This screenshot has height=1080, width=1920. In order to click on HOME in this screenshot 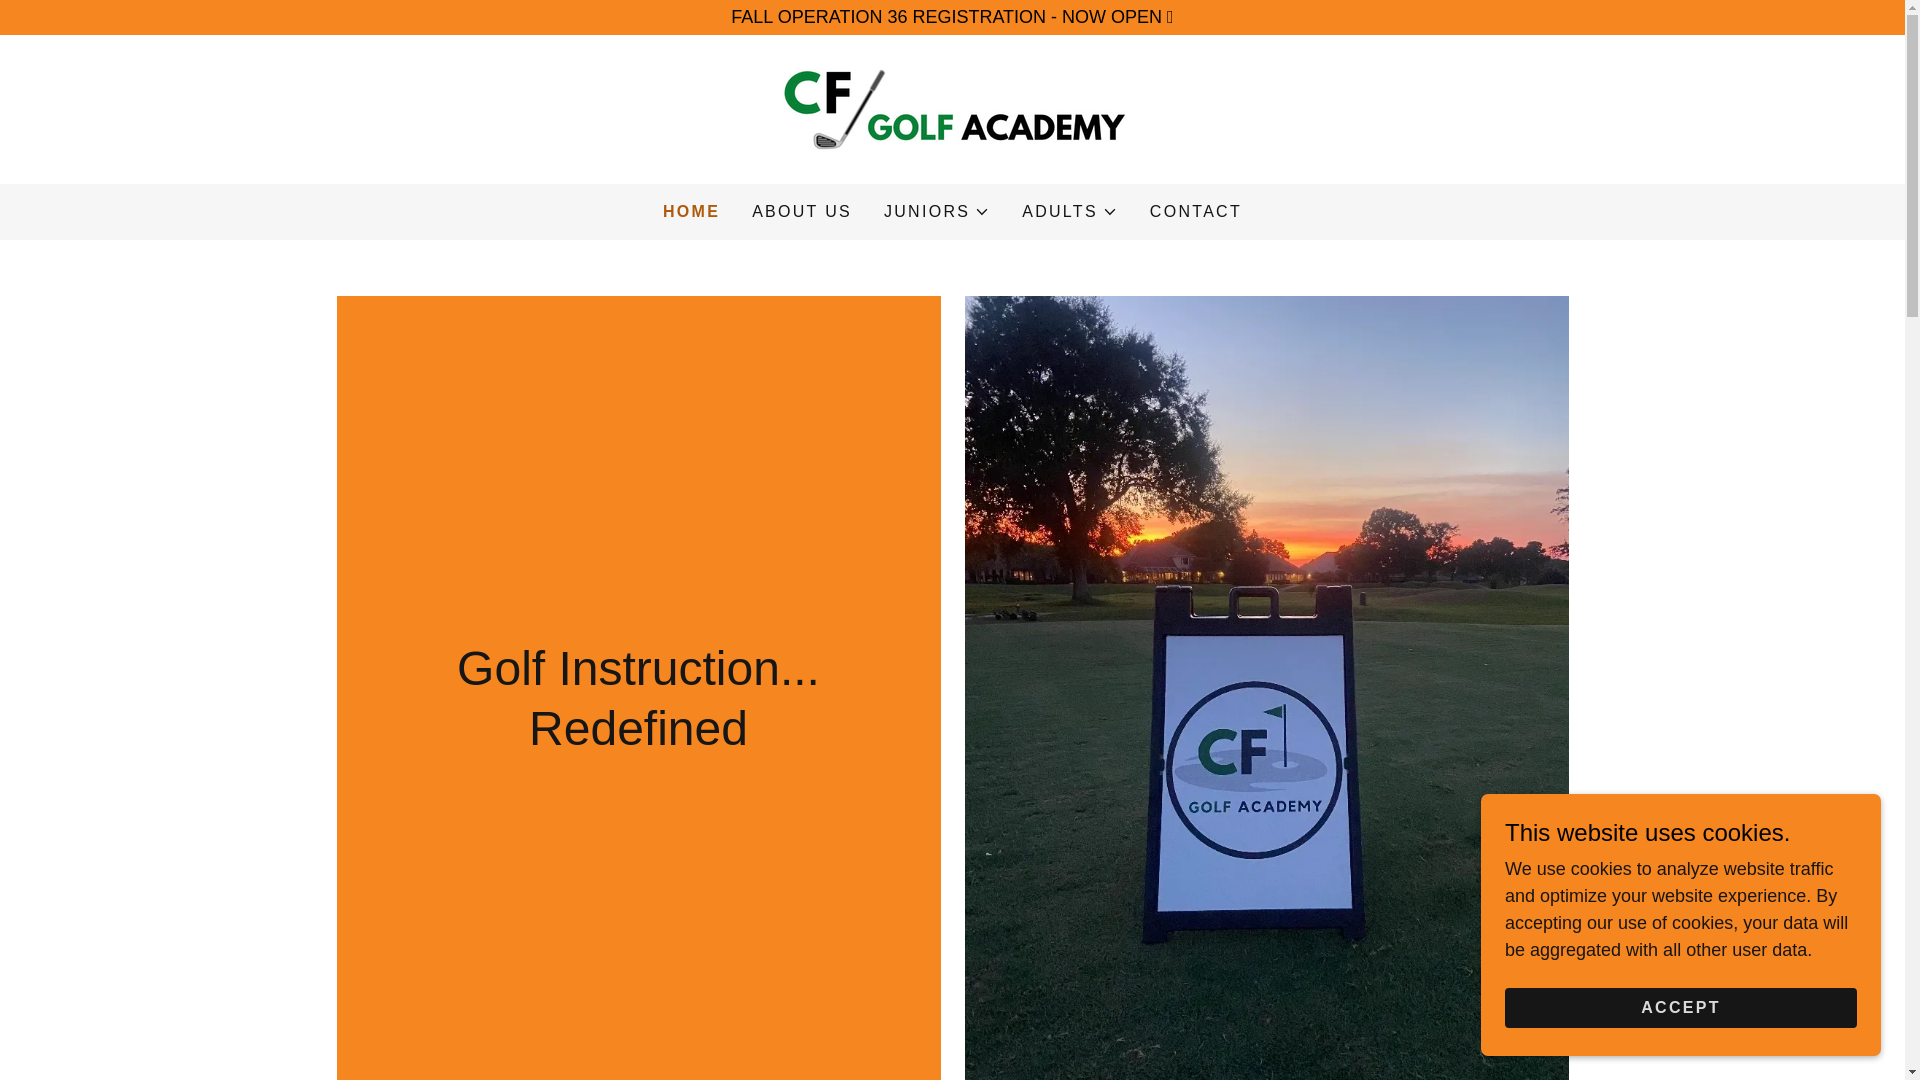, I will do `click(691, 211)`.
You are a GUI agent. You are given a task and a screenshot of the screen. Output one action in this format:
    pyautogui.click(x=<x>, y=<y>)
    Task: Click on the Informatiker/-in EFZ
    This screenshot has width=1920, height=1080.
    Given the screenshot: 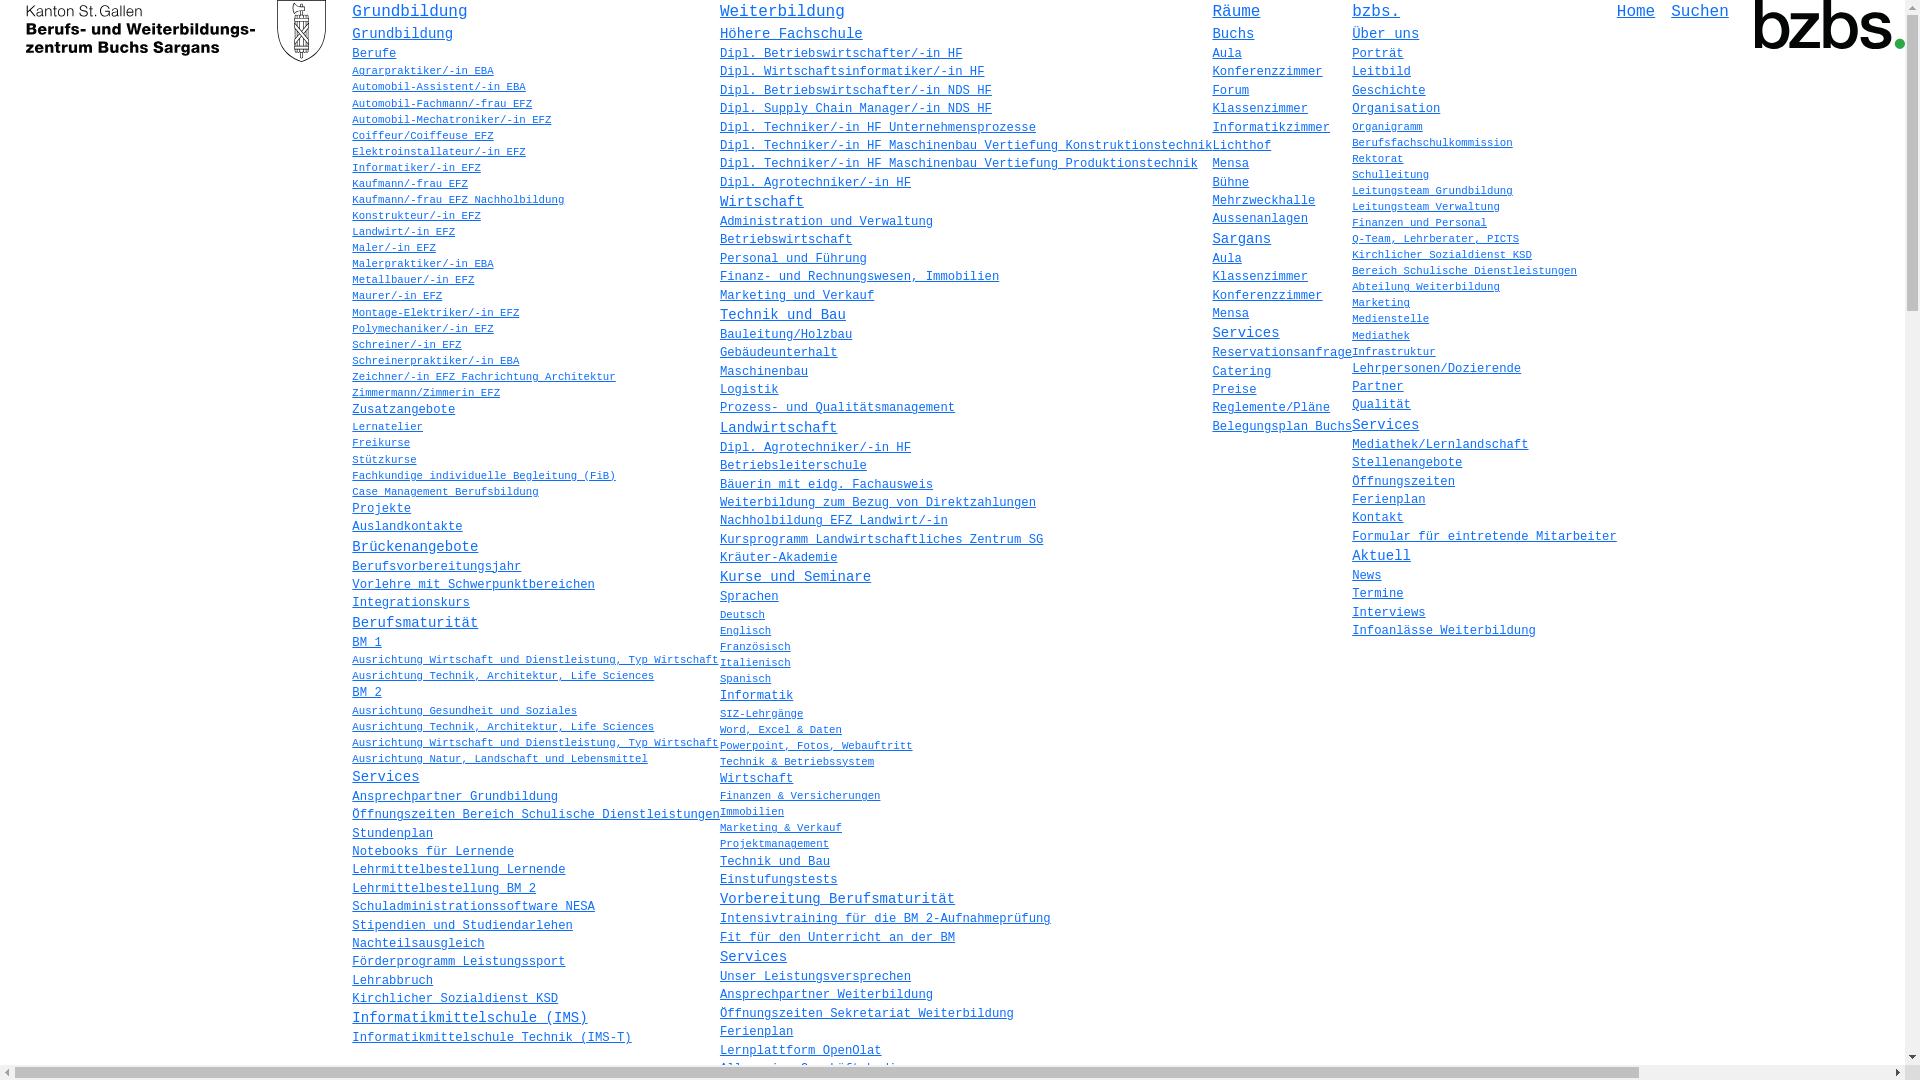 What is the action you would take?
    pyautogui.click(x=416, y=168)
    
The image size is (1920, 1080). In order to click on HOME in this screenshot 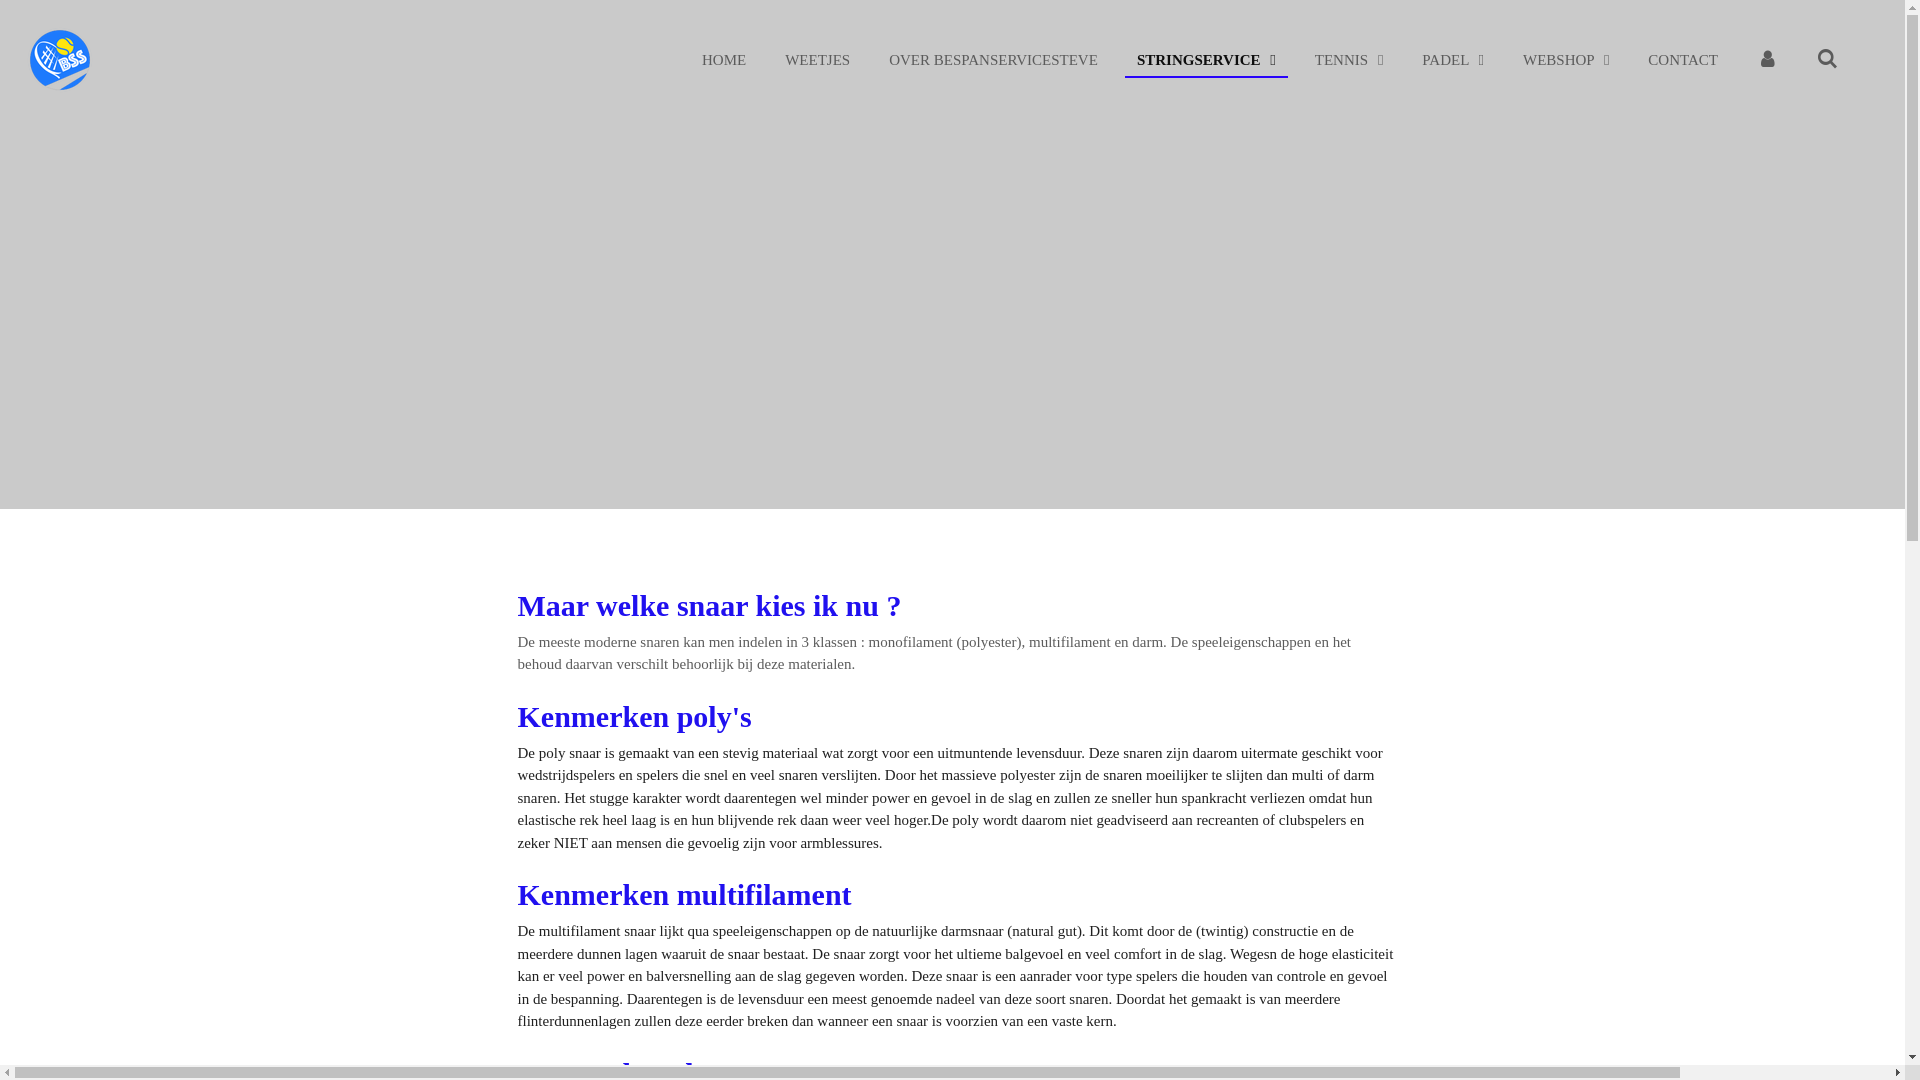, I will do `click(724, 60)`.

_给定指令_:
从包含“You are a GUI”的那一行开始，到包含“This screenshot has width=1920, height=1080.”的那一行结束，两端都算在内，把这些行以 Markdown 表格给出，两列分别为“序号”和“内容”，空行略去。

_输出结果_:
| 序号 | 内容 |
|---|---|
| 1 | You are a GUI agent. You are given a task and a screenshot of the screen. Output one action in this format: |
| 2 |     pyautogui.click(x=<x>, y=<y>) |
| 3 |     Task: Click on the Informatiker/-in EFZ |
| 4 |     This screenshot has width=1920, height=1080. |